A poco más de un mes del terremoto del diecinueve de septiembre, y la violenta experiencia de fragilidad sufrida por la gran mayoría de mis conciudadanos, es inevitable no tocar un tema tan significativo cuando el tiempo puede ayudar a calmar los ánimos, sobre todo cuando la Muerte rondó con su guadaña afilada durante los minutos eternos que duró el fenómeno. Como Voltaire hablando del terremoto de Lisboa del 1 de noviembre de 1755, en el Candide, calificando al infausto día como aquél que marcaría “el fin del optimismo”, los mexicopolitanos podemos afirmar, contrario a lo que afirmó el egregio francés, que el trágico 19 de septiembre de 2017 renació el optimismo en una parte de un país normalmente desencantado consigo mismo, convulso, atormentado por la violencia descarnada de los delincuentes del crimen organizado, y la retórica estúpida de un sujeto poco empático con otra cosa que no sea su infantil ego, el gobernante de EEUU que como la Peste, se ha prestado diligentemente a infectar con su purulento hocico un orden internacional ya de suyo frágil, y que ha hecho retroceder a nuestro pobre mundo a un contexto semejante al período de entreguerras del siglo veinte.
Tanto desconcierto pronto se transformó en el rejuvenecimiento del ánimo, y con la espontaneidad que normalmente invade el alma en estos casos, gruesos contingentes ciudadanos se aprestaron con valor a ayudar a su prójimo en desgracia. En segundos la imagen de un país deprimido, como una tormenta en el desierto, apresuró a reverberar en las arenas de la conciencia. Resultó que la muy estoica y desesperadamente fatalista sociedad mexicana y, la capa más joven dentro de ella, ni era tan apática, ni tan violentamente individualista. La imagen solidaria, pronto recorrió el orbe y donde otrora solamente se transmitía la información de la violencia, ahora el valor cívico provocó la admiración de un mundo que gracias a sus medios de comunicación (normalmente crueles e injustos con lo que se transmite de México), honraban las cantidades sorprendentes de ciudadanos volcados a las calles para cargar lozas, retirar escombros, surtir de equipo, medicamentos y alimentos a una pléyade humana que salía a las calles, trascendiendo el ordenamiento semiestamentario, que más nos podría recordar una escena de Tito Livio en cuya historia se retratan los más grandes momentos de la república romana, comúnmente acaecidos en situaciones de desgracia. La desgracia, esa que nos antepone la noción de fragilidad, clavando en el alma los valores que construyen el sentido común de la sociedad, recibía ahora una falange juvenil que daba un gran respiro a un mundo comúnmente empolvado en sí mismo.

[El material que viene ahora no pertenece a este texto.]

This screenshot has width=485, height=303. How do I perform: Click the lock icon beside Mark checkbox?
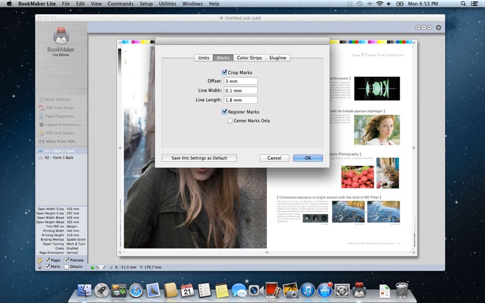coord(40,267)
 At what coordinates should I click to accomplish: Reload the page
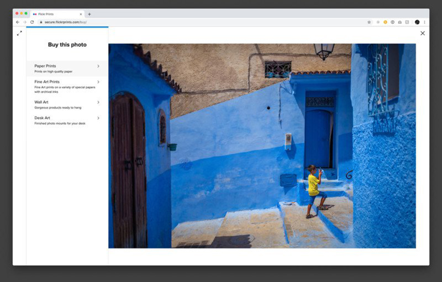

Es obvio que una situación excepcional, responde a una contingencia en lo particular. Atender la tragedia, aunque sea por medios improvisados, fue la consecuencia del evento que como una nube de polvo, normalmente cubre los conductos respiratorios. La contingencia alertó a una sociedad que respondió, y lo más probable es que conforme avance el tiempo, todo quedará como otra cicatriz más de nuestra historia. La historia es un conjunto de cicatrices que permanecen por los tiempos, la memoria vívida se va diluyendo en la memoria, pero nada, absolutamente nada, ni siquiera el escepticismo a veces desesperante de una parte de la sociedad que minusvalora la acción civil, queriéndole quitar parte de su grandeza, quizás para ocultar su particular inacción (donde el miedo puede ser una situación entendible) o, lo que es peor, la falta de empatía hacia su ciudad, y por ello ocultar la vergüenza mediante alegatos exóticos descalificadores, debilitados por la reciente historia de la acción civil, conjunta a la igualmente ejemplar de las instituciones de un pueblo normalmente incrédulo hacia con ellas. Quienes salimos a las calles esos días, podremos recordar en el mismo lugar a las autoridades y a los ciudadanos de todos los rangos reparando el cansancio en la misma acera, comiendo de las viandas aportadas por otros ciudadanos, casi del mismo plato, del mismo baso, del mismo espacio-tiempo que a entidades tan diferentes solamente la desgracia pudo reunirnos bajo el mismo epíteto de ciudadanos.